Make It Easy To Find
If I go to your URL, the one you gave me, and cannot find the ‘WordPress’ product in one click, you’ve failed and I’m not looking at you anymore. The aforementioned image compression tool failed on that one. I went to their company site, the one they gave me a URL to, there was no information on that specific product. In fact, it’s been a few days, and I googled for it, and I still can’t find it! I know it started with a V, but I assumed that they’d have a link to their WordPress related products on their webpage.
If the main URL of your site is not the one with this product, make that clear.
Check out example.com/product-name/
Oh and that’s a great URL.
Have a Demo
I want to see how good this is. Period. With the exception of ‘I’m a new webhost’ if you have a product, let me see if and if possible play with it. This is incredibly true of people who have proprietary code, like a service. No demo? Not going to look further.
Be Ready for Tech Questions
You’re at a technical conference. I’m going to ask things like “Have you benchmarked against TinyPNG? What’s the improvement over the similar functions in Photoshop like XYZ? Does the plugin hook into an API on your end? How do you handle network latency and speed? What happens if it times out? What’s the failback?”

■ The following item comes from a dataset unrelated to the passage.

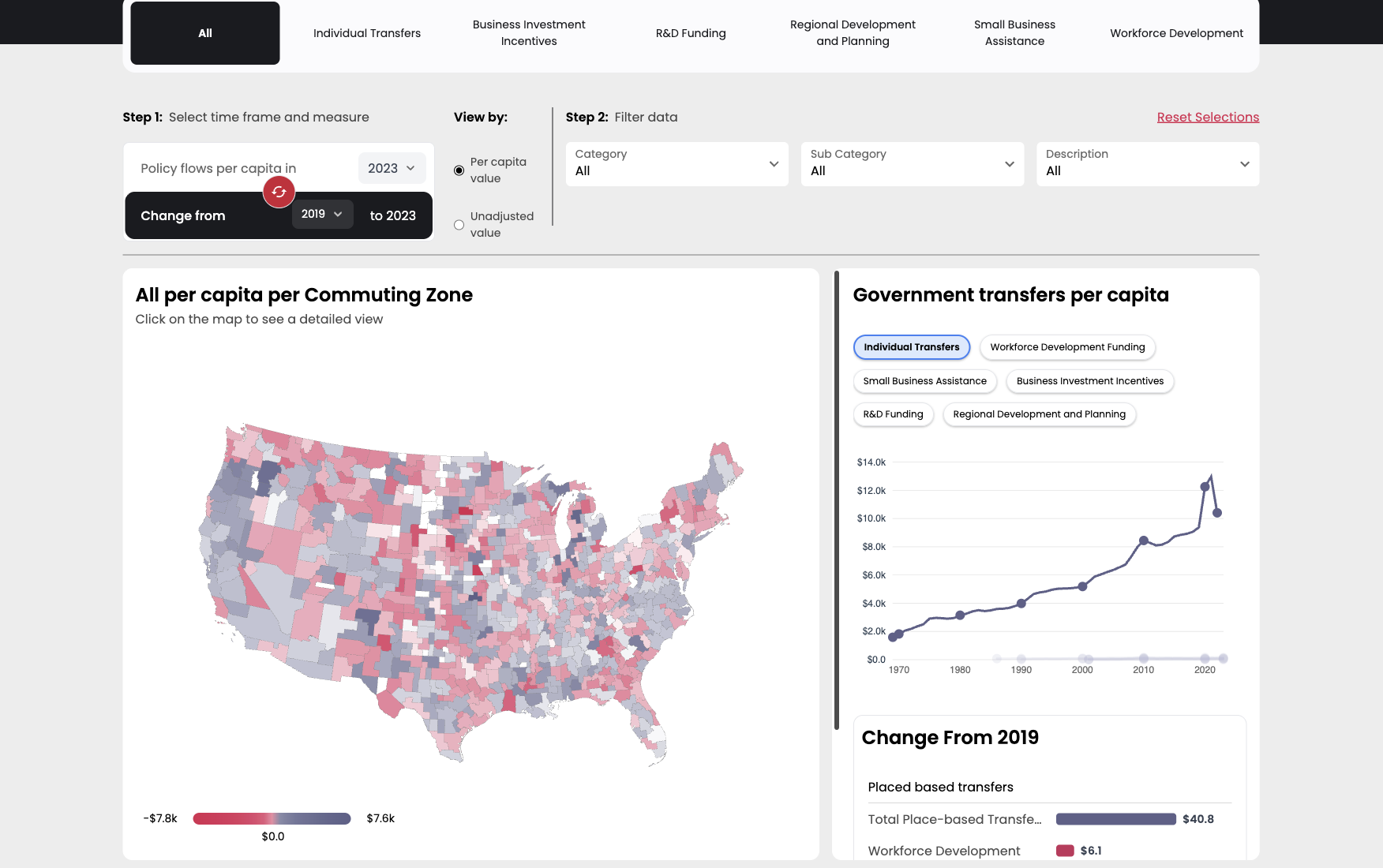Expand the Category filter dropdown
The width and height of the screenshot is (1383, 868).
click(677, 164)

75% of the vendors I talk to at WordCamps tell me “I’m not the technical person…” That’s disheartening. If your sales people can’t answer the basic questions, or you don’t even have a white paper with some tech dirt, you’re not thinking about your audience. Selling to WordPress people means you shouldn’t forget the devs. You can sing and dance your cool factor all you want, but if someone asks a technical question, you should have a technical person around.
Show Me The Code
This annoys me a lot. When people are selling a plugin, I have to buy it to see the code. So when someone asks me to eval, the first thing I ask is “Is this a service?” If it’s not, I’m annoyed I can’t see your code. Moreso when I ask you “Well I’d eval but it’s pay for. Can I look at the plugin source code?” and you say no.
If you’re at a tech conf and they want to see your code before committing, you may want to consider who you just asked to evaluate the code. I do explain that I’m a plugin reviewer for WordPress.org and I work for a webhost. Now if you’re interesting enough, I’ll buy your plugin and check it out. Still. A lot of us want to see the code.
Your Product Beat Your Swag
There were two vendors at a recent WordCamp where the swag they gave out was more memorable than what they were selling. That’s just sad. I don’t care that you were giving away notebooks or watches or cups or shiny balls. I care what you’re selling.